Background We aimed to investigate the efficacy, safety, and T regulatory cell response of vitamin D as an adjunct to allergen‐specific immunotherapy (IT). Methods Fifty children with asthma and receiving pharmacotherapy were randomized into three groups as: subcutaneous IT (SCIT) along with vitamin D supplementation (650 U/day; n: 17), SCIT alone (n: 15), and pharmacotherapy alone (n: 18). All patients were evaluated at baseline, 6th and 12th months for scorings of symptoms and medication, skin prick testing, total IgE, specific IgE, and Der p 1‐specific IgG4. In addition, D. pteronyssinus‐induced CD4+CD25+FOXP3+T regulatory cell percentage, intracellular Foxp3 expression, and peripheral blood mononuclear cell IL‐10 and TGF‐β responses were assessed.
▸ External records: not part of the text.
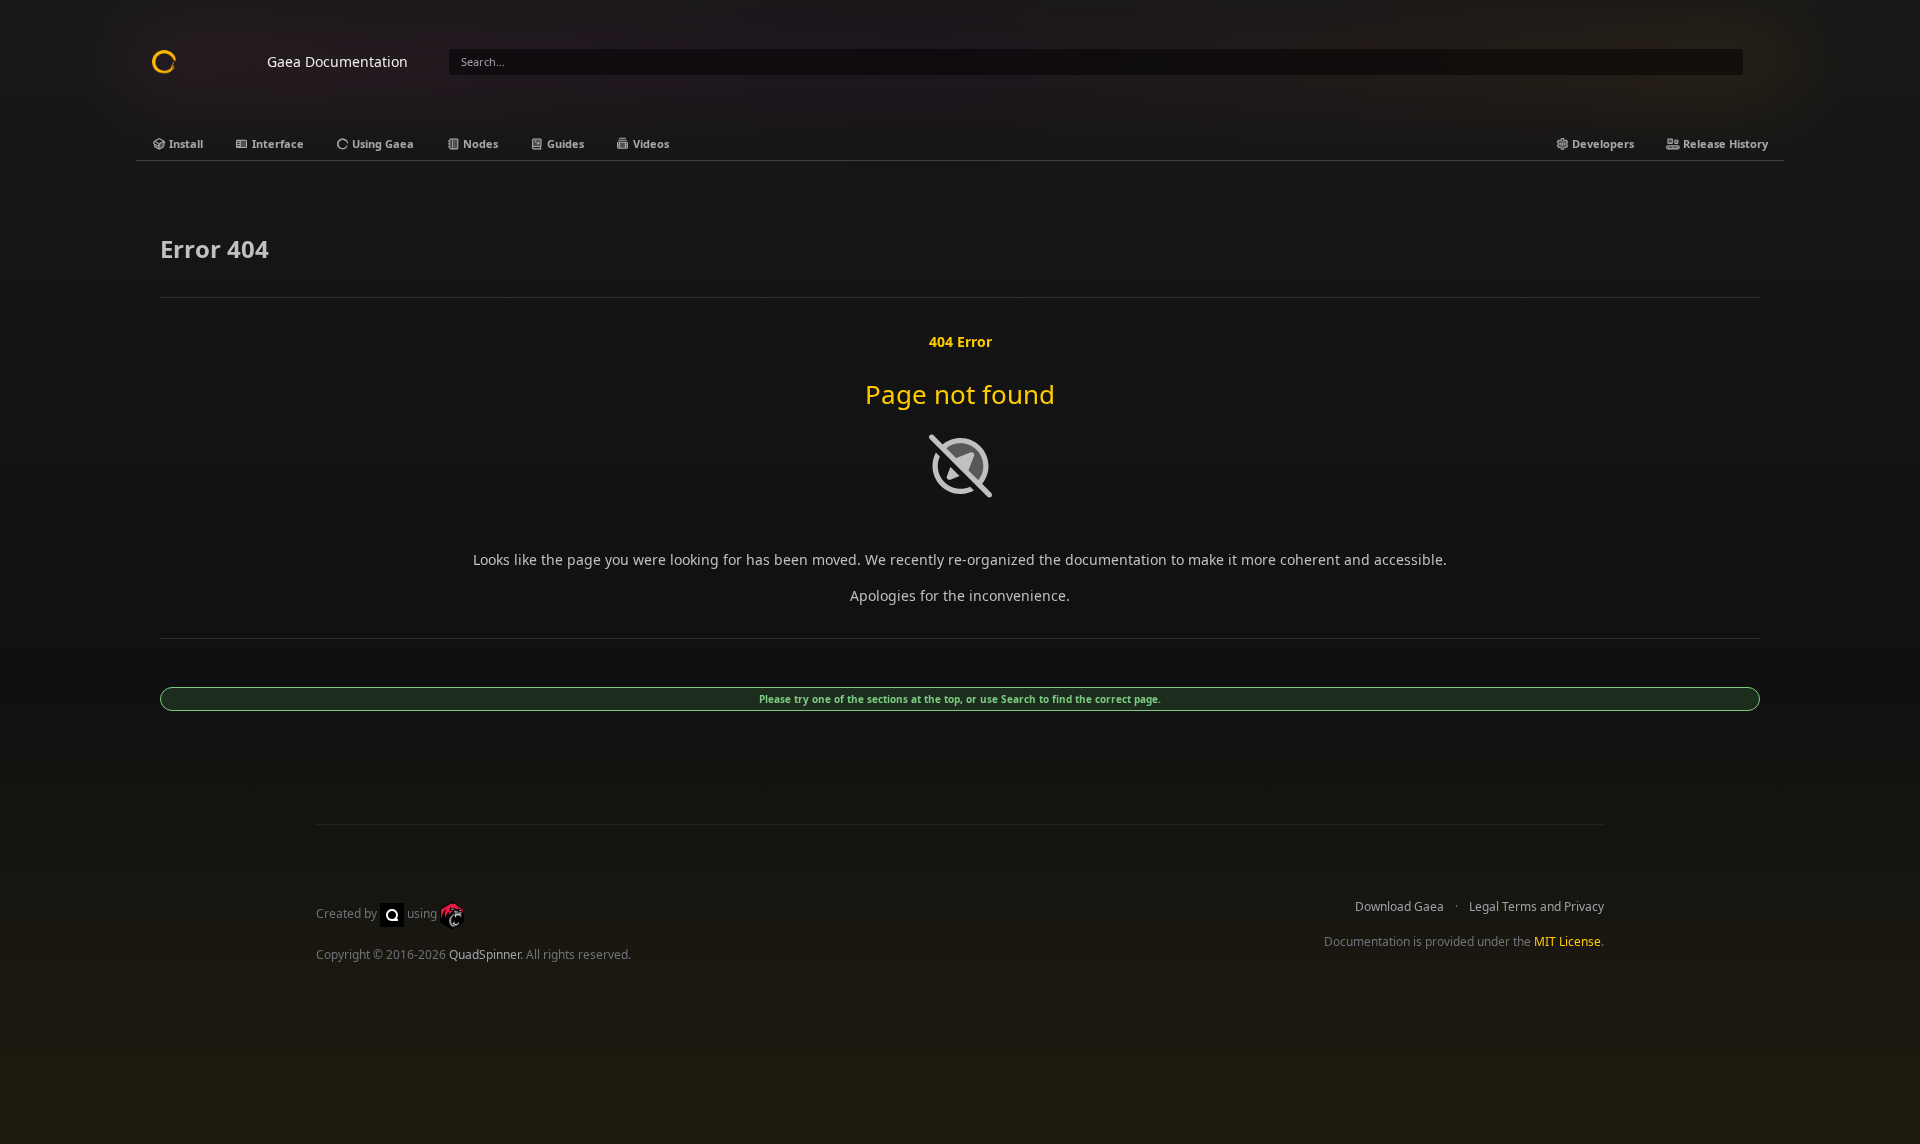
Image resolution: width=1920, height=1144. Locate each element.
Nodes (479, 143)
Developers (1601, 143)
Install (184, 143)
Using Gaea (381, 143)
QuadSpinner (484, 954)
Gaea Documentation (337, 61)
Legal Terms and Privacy (1536, 906)
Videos (649, 143)
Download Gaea (1399, 906)
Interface (276, 143)
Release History (1724, 143)
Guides (564, 143)
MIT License (1567, 941)
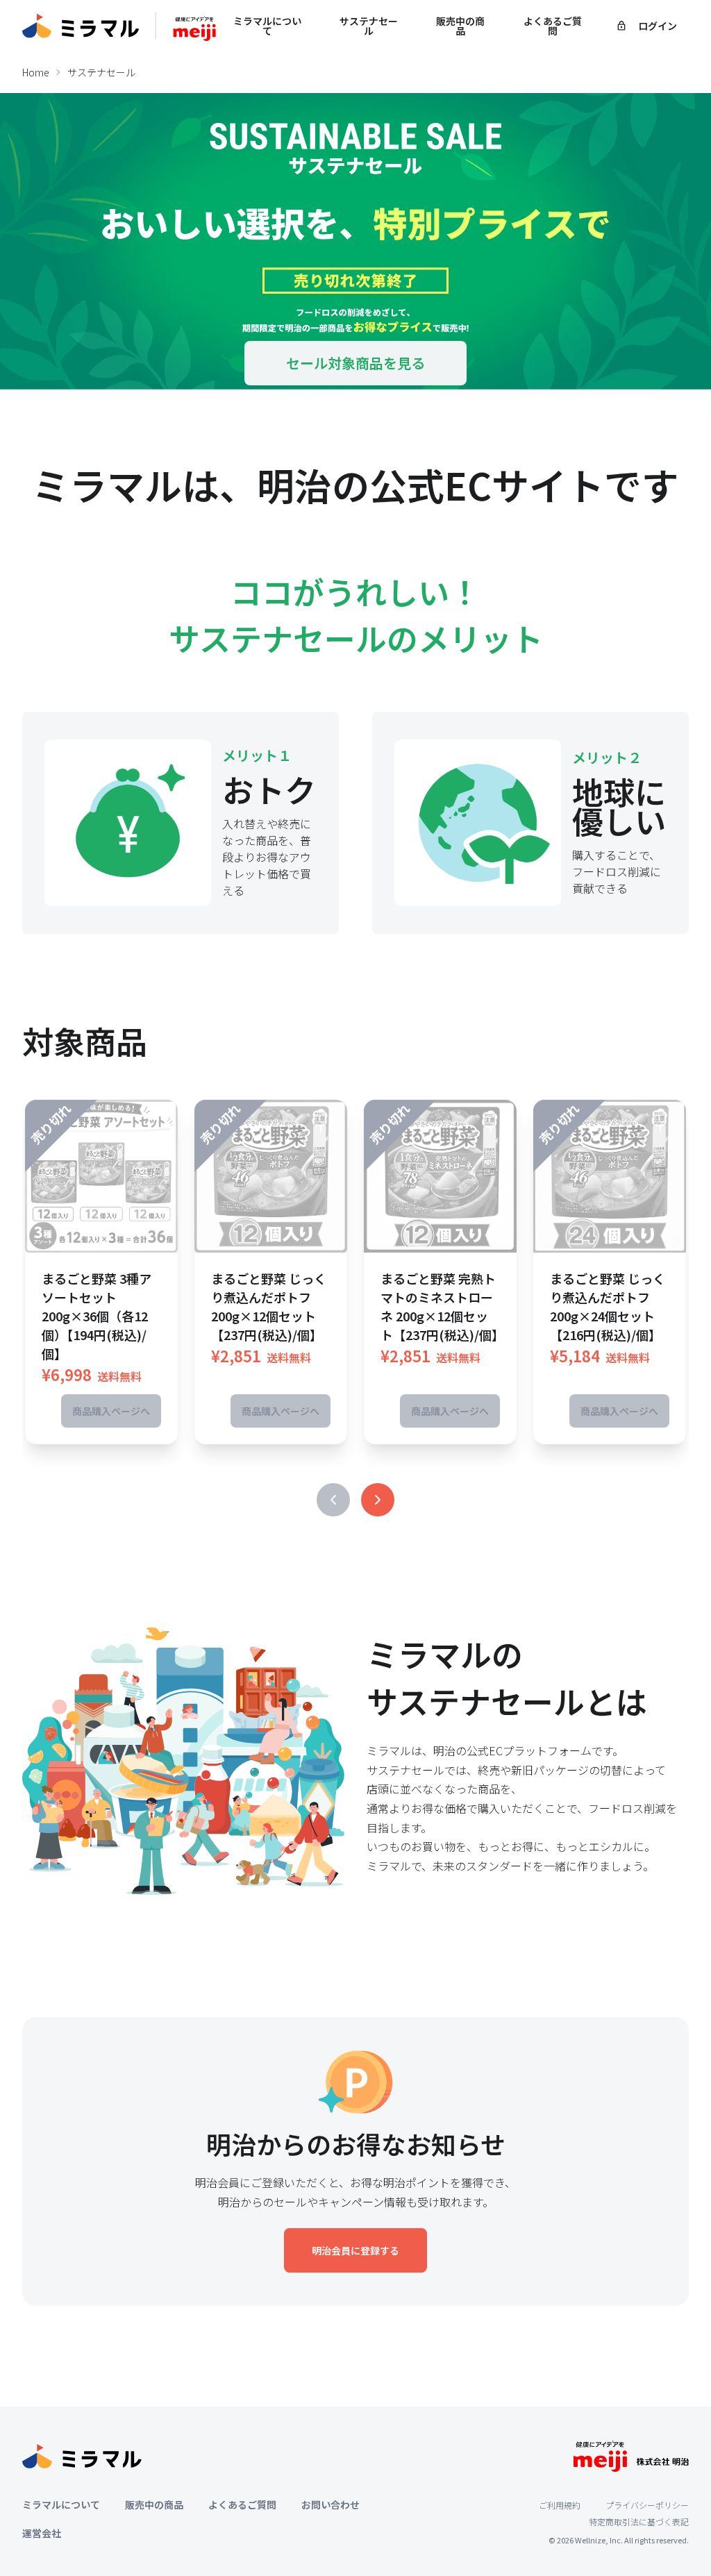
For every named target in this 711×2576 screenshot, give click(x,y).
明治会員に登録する (355, 2250)
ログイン (657, 26)
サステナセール (369, 25)
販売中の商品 (460, 25)
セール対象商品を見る (355, 363)
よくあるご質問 (553, 25)
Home (35, 72)
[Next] (377, 1499)
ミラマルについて (267, 25)
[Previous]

Results In the SCIT + vitamin D and SCIT alone groups, total asthma symptom score (TASS), total symptom score (TSS), and total medication scores (TMS) were significantly lower than pharmacotherapy group at the end of 1 year. While the comparison of delta values (Δ 6th and Δ 12th month − baseline) of those scores revealed no significant differences between the two IT groups, TASS at the 6th month was lower in the SCIT + vitamin D group compared with others. There was a significant and positive trend in the levels of Der p 1‐specific IgG4 in both IT groups throughout the study period. Whereas the levels of Der p 1‐induced IL‐10 and TGF‐β were similar between IT groups, the mean fluorescence intensity of Foxp3 was highest in the SCIT + vitamin D group compared with others at the 12th month. The rate of discontinuation of inhaled corticosteroid (ICS) was 6/17 in SCIT + vitamin D, 3/15 in SCIT, and 0/18 in the pharmacotherapy group (P = 0.02). Conclusion Both SCIT groups fared better than pharmacotherapy alone at the end of 1 year. Although the clinical and immunologic outcomes were mostly similar between the two IT groups, some favorable outcomes of vitamin D warrant further investigation in more selected populations with varying doses as adjunct to IT.